Taxonomy of Australian Mammals utilizes the latest morphometric and genetic research to develop the most up-to-date and comprehensive revision of the taxonomy of Australian mammals undertaken to date.
Taxonomy of Australian Mammals
It proposes significant changes to the higher ranks of a number of groups and recognizes several genera and species that have only very recently been identified as distinct. This easy-to-use reference also includes a complete listing of all species, subspecies and synonyms for all of Australia’s mammals, both native and introduced as well as terrestrial and marine.
Despite the production of various excellent books on Australian mammals over the last few decades there is no current comprehensive checklist that provides a full list of scientific names and a list of agreed common names – indeed, there is no formal system for setting up an agreed list of common names.
The rate at which species of the different orders of Australian mammals have been described by science has varied considerably over time.

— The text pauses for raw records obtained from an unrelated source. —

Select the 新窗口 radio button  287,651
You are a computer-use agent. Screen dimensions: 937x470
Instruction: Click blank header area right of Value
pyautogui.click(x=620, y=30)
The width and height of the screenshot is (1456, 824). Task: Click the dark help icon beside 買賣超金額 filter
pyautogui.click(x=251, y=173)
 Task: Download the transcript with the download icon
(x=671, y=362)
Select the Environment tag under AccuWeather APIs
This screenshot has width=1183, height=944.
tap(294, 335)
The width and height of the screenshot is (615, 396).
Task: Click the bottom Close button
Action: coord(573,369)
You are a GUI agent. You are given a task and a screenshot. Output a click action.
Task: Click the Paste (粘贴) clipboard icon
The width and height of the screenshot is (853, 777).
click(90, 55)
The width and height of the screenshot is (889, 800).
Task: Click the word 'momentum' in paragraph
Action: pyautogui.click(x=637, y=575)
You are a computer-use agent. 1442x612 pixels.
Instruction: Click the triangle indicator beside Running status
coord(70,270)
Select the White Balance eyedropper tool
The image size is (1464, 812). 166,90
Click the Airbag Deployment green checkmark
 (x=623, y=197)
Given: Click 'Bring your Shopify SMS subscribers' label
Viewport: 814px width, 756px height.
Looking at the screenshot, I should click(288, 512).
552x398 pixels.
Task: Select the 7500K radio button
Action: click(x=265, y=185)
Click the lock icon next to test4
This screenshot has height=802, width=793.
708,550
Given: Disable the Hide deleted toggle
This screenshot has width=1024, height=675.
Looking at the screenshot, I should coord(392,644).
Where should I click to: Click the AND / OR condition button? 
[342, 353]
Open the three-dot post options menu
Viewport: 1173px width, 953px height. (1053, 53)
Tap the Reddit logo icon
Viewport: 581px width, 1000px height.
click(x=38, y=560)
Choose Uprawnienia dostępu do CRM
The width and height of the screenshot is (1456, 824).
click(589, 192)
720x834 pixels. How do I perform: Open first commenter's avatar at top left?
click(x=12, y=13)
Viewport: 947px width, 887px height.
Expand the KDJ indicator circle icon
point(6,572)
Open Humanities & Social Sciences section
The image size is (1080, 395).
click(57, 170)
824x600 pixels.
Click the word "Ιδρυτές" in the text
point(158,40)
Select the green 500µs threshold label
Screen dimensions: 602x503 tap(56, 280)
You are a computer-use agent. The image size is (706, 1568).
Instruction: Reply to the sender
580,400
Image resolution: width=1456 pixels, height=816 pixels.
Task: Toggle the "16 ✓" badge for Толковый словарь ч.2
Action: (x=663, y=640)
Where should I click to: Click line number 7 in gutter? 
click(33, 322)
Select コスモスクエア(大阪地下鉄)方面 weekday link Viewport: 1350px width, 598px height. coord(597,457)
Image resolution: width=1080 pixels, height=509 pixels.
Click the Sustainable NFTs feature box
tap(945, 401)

Some groups such as the monotremes, bandicoots, seals, and exotic species were all described by 1900, while other groups such as the diprotodontians, chiropterans, rodents and dasyurids have continued to steadily increase in number in the last 30 years. Given the current knowledge of the taxonomy of Australian mammals it is clear that groups such as the dasyurids, chiropterans, rodents and the cetaceans will continue to reveal further species well into the future.
Therefore an effort has been made here to set and follow several rules in the formation of common names. With respect to higher taxonomic ranks, the absence of an updated checklist in Walton (1988a) has resulted in some authors such as Van Dyck and Strahan (2008) perforce retaining a somewhat outdated higher taxonomy, while Menkhorst and Knight (2011) included only the families within each order without any further division. Therefore an exhaustive effort has been made to include all higher ranks and their associated synonyms.